__WHAT NEEDS TO BE DONE__. Print the lines in the listing below that fall between the line with "Image resolution: width=1568 pixels, height=764" and the line with "Task: Click the center text alignment icon", those two lines included, exactly as they stand and with nothing else.

__EXTRACTED ENTRIES__.
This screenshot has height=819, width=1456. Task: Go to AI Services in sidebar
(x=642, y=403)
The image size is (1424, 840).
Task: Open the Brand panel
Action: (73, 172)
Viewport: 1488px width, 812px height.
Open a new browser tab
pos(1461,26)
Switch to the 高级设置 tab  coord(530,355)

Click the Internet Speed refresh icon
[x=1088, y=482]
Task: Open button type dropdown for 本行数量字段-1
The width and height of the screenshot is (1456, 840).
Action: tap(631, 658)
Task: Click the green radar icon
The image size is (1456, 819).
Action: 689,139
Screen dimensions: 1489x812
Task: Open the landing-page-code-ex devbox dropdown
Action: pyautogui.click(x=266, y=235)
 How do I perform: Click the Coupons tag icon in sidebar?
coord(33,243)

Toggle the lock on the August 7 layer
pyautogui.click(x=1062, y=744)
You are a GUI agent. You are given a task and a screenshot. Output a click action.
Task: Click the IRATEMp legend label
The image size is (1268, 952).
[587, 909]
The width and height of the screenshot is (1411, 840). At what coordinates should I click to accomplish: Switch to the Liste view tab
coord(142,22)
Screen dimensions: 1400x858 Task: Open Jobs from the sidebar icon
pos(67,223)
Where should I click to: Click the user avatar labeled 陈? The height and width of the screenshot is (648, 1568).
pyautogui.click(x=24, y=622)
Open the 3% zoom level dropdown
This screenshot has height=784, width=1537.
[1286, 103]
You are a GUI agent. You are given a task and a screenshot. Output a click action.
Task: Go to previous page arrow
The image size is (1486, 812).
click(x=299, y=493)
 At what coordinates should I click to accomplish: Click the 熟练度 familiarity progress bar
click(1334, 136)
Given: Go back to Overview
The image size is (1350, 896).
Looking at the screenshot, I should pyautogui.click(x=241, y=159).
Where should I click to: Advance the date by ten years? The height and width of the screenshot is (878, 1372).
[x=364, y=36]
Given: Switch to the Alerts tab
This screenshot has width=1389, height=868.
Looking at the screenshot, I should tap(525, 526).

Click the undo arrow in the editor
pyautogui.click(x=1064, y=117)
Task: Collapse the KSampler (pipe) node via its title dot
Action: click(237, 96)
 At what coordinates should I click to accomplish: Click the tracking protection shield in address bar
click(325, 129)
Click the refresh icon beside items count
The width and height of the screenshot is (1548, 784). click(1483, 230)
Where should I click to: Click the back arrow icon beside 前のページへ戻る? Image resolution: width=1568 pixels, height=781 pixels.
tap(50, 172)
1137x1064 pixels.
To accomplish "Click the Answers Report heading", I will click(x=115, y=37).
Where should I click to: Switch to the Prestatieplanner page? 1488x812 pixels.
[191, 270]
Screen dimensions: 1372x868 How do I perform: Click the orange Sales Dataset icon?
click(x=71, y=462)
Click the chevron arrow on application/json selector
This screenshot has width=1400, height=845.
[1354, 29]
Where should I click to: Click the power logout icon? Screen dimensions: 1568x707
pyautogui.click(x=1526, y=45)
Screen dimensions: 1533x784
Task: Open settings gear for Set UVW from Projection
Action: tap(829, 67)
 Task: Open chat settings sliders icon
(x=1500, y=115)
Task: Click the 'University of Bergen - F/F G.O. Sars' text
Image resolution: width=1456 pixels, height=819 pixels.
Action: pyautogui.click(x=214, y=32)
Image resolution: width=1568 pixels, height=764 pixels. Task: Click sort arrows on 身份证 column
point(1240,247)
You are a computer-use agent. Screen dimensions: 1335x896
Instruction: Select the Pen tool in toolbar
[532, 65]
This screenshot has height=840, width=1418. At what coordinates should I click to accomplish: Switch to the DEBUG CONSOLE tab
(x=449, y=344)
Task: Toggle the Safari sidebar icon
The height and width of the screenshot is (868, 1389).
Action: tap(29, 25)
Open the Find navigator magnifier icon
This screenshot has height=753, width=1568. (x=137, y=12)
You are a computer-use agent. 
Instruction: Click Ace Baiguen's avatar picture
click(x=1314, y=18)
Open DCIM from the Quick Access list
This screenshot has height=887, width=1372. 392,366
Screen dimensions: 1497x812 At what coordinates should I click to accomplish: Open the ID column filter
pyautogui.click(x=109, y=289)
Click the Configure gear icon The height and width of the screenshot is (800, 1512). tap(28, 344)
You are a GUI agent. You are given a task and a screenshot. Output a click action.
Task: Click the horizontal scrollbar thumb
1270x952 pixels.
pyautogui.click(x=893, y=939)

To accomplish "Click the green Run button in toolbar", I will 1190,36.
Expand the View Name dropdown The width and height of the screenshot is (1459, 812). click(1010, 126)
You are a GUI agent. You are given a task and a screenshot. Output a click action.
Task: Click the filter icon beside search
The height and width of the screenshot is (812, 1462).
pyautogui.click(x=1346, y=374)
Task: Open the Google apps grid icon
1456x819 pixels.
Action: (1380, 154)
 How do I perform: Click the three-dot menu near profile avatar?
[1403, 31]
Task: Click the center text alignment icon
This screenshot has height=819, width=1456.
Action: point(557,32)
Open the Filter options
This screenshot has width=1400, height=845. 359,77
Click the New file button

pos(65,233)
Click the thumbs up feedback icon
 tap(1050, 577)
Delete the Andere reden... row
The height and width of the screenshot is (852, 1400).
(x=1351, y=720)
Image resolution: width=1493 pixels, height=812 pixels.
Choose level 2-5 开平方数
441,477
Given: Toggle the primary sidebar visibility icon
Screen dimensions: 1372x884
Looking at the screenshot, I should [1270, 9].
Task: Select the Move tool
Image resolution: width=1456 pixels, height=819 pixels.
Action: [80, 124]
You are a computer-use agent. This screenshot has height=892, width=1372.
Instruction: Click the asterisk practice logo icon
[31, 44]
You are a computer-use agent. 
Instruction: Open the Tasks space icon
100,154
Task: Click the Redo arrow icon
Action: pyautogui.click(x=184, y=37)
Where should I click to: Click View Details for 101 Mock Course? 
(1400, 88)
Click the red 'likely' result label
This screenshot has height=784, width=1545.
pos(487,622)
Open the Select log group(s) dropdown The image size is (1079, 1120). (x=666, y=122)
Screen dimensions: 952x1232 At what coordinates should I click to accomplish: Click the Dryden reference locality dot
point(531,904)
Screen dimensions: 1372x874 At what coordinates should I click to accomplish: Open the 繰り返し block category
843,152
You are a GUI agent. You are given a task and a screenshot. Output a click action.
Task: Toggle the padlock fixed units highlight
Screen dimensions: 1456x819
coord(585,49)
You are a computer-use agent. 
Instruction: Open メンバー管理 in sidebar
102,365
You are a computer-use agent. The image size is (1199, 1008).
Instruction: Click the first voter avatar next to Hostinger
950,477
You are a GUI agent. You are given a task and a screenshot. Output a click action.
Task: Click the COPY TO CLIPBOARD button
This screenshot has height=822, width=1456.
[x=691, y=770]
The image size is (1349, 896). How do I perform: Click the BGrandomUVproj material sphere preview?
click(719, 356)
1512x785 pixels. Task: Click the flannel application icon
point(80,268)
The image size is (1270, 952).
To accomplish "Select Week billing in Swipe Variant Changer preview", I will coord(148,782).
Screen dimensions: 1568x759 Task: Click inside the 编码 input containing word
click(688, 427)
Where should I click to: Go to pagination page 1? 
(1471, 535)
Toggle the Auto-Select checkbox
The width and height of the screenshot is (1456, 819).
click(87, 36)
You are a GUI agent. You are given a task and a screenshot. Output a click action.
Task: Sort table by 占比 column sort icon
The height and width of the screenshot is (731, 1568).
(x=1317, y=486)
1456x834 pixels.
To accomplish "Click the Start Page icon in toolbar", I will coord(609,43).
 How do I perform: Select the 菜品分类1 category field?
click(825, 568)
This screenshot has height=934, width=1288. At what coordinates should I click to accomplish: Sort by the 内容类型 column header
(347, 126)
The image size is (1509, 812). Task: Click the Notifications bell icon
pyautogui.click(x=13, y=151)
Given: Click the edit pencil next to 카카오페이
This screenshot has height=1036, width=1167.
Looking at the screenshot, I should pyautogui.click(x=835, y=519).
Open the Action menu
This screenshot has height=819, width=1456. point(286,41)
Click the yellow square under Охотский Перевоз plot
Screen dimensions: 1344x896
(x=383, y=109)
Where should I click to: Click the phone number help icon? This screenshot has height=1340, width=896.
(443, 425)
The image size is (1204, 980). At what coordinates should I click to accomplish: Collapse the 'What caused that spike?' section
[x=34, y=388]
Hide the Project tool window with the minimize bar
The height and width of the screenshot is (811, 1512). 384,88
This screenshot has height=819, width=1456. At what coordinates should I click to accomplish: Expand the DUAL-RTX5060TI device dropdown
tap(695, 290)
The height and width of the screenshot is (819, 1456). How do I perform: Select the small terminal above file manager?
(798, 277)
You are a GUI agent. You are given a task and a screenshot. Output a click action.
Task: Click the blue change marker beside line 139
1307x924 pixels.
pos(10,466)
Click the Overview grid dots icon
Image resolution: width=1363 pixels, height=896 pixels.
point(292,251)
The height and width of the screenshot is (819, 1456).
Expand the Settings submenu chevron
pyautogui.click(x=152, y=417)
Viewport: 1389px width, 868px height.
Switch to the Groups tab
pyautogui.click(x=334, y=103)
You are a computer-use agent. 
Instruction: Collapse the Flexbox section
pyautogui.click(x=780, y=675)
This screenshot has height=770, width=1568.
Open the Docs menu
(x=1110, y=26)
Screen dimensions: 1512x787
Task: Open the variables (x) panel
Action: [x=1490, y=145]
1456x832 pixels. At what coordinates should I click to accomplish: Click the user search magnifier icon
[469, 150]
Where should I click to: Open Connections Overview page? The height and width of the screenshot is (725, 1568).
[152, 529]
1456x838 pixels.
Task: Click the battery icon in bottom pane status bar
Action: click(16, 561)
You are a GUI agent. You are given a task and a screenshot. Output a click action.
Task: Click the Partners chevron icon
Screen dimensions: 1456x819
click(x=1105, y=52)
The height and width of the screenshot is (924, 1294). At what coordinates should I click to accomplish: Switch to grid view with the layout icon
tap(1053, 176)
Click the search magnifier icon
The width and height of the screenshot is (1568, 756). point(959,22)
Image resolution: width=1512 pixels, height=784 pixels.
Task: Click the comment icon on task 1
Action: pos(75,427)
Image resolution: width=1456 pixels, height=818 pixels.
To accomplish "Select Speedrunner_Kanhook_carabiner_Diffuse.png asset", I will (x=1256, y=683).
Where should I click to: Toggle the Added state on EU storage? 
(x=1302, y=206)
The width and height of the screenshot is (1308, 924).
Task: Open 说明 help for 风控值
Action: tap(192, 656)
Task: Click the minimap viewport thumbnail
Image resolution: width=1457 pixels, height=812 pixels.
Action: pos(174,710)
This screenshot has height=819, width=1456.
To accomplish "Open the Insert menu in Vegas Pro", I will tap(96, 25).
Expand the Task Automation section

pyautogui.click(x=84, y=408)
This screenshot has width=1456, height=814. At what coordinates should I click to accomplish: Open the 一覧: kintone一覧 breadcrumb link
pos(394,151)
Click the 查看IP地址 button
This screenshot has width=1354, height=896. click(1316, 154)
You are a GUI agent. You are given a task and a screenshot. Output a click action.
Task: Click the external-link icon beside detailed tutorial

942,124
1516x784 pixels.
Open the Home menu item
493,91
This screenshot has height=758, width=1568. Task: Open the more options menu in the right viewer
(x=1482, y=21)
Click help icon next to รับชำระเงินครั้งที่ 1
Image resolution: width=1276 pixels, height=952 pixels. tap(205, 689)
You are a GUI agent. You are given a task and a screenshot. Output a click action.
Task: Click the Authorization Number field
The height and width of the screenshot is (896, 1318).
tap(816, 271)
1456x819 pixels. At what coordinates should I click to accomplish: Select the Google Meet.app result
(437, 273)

__REPLY__.
Image resolution: width=1568 pixels, height=764 pixels. Task: Click sort arrows on 身份证 column
point(1240,247)
You are a computer-use agent. Screen dimensions: 1335x896
Instruction: Select the Pen tool in toolbar
[532, 65]
This screenshot has height=840, width=1418. At what coordinates should I click to accomplish: Switch to the DEBUG CONSOLE tab
(x=449, y=344)
Task: Toggle the Safari sidebar icon
The height and width of the screenshot is (868, 1389).
Action: tap(29, 25)
Open the Find navigator magnifier icon
This screenshot has height=753, width=1568. (x=137, y=12)
You are a computer-use agent. 
Instruction: Click Ace Baiguen's avatar picture
click(x=1314, y=18)
Open DCIM from the Quick Access list
This screenshot has height=887, width=1372. 392,366
Screen dimensions: 1497x812 At what coordinates should I click to accomplish: Open the ID column filter
pyautogui.click(x=109, y=289)
Click the Configure gear icon The height and width of the screenshot is (800, 1512). tap(28, 344)
You are a GUI agent. You are given a task and a screenshot. Output a click action.
Task: Click the horizontal scrollbar thumb
1270x952 pixels.
pyautogui.click(x=893, y=939)

To accomplish "Click the green Run button in toolbar", I will 1190,36.
Expand the View Name dropdown The width and height of the screenshot is (1459, 812). click(1010, 126)
You are a GUI agent. You are given a task and a screenshot. Output a click action.
Task: Click the filter icon beside search
The height and width of the screenshot is (812, 1462).
pyautogui.click(x=1346, y=374)
Task: Open the Google apps grid icon
1456x819 pixels.
Action: (1380, 154)
 How do I perform: Click the three-dot menu near profile avatar?
[1403, 31]
Task: Click the center text alignment icon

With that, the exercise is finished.